Álvaro Colom, presidente de Guatemala y anfitrión del encuentro, señaló la urgencia por apoyo técnico, político y financiero para que los países de la región puedan combatir el crimen. Como réplica, Hillary Clinton, secretaria de Estado de EU, asistente a la Conferencia, anunció 300 millones de dólares para la seguridad en Centroamérica e impulsar una estrategia conjunta.
Sin embargo, a estos pronunciamientos algo no les queda: no se plantea llevar a cabo una estrategia integral de combate a la inseguridad. La mayoría de los dichos se inclinan al papel de los cuerpos policiacos y militares y poco o nada se hablo del impulso al desarrollo social o al combatir factores generadores de condiciones propicias para el florecimiento de la delincuencia.
Temas como la salud, la educación, el empleo, la legalización de las drogas, no fueron la prioridad del encuentro. Además, si escuchamos palabras recientes como las de Gil Kerlikowski, zar antidrogas de EU, quien considera “absurdo” legalizar las drogas, podemos darnos cuenta de qué orientación tiene la táctica que se quiere aplicar.
Además, señalamientos como los hechos por Felipe Calderón, invitado a la Conferencia, respaldan estas posturas. En una recomendación aventurada y desconcertante, pidió a los países de la región poner en marcha medidas como las que él ha aplicado en México para combatir la delincuencia. Sin embargo, después del ejemplo dado con casi 40 mil muerto y pocos o nulos avances en la lucha, a pesar de la captura de capos y los constantes operativos, no sé qué tan viable sería que algún país lo considerara en serio.
El presidente mexicano agregó que se deben tomar medidas como la depuración policial o el brindar más oportunidades a los jóvenes, disposiciones que en nuestro país han sido ignoradas o poco o mal acatadas. Ahí están los controles de confianza que nadie atiende.
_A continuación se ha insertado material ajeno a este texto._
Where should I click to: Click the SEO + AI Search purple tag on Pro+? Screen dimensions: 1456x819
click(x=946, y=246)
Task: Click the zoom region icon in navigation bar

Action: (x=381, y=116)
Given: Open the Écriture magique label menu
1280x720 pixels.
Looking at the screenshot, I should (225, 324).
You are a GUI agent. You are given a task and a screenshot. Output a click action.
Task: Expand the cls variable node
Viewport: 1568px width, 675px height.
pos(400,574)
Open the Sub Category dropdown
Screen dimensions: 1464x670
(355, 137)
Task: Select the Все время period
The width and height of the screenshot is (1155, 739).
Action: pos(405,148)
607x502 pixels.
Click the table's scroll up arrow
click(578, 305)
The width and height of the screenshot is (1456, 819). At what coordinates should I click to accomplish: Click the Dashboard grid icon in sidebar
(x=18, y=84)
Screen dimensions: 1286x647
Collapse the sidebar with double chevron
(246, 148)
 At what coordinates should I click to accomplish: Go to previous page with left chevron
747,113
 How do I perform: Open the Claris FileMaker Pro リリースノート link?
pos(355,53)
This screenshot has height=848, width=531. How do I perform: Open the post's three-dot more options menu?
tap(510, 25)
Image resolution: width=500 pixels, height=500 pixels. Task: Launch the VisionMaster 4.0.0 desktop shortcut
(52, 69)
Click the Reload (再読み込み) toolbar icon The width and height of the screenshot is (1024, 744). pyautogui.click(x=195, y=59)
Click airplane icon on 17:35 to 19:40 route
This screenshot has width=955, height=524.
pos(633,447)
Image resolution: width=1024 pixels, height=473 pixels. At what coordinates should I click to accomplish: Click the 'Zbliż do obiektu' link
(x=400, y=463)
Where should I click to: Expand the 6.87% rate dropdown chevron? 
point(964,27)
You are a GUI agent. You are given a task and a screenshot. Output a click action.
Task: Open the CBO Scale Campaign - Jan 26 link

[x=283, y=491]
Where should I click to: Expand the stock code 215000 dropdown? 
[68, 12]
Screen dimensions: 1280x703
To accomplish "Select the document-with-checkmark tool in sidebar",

O los pocos empleos generados y la economía mexicana que apenas sale de los efectos de la crisis de 2008-2009.
El gobierno mexicano no propone una lucha integral y culpa del fracaso de la actual a Estados Unidos, pues le pide responsabilidad en cuanto a bajar el nivel de consumo de frogas y a frenar la exportación de armas hacia México. Es indiscutible la relevancia de EU en el problema, sin embargo, el Gobierno Federal de México debería preocuparse más por asuntos de competencia de su demarcación que por las decisiones del vecino del norte.
Lo que el presidente no ha considerado es que la administración de Obama ha tomado cartas en el asunto y ha destinado mayores recursos para programas de prevención y tratamiento de las adicciones. Sus efectos son duraderos y efectivos mas no se verán a corto plazo. Y en cuanto a la venta de armas, la discusión debió terminar hace mucho: EU no cambiará su política pues es uno de sus preceptos “Sagrados” y consagrados en su Constitución. Aunque la responsabilidad debería aplicarse en evitar casos como los del operativo “Rápido y furioso” que concluyó en desastre.
Y tan empeñado está nuestro gobierno en que sus medidas funcionan que ya está proponiendo a los gobiernos centroamericanos entrenar a sus policías para encarar este combate. ¿De verdad tomarán la opción? Esperemos que no lo hagan sólo por desesperación, pues si ven el panorama mexicano se darán cuenta de lo que les espera.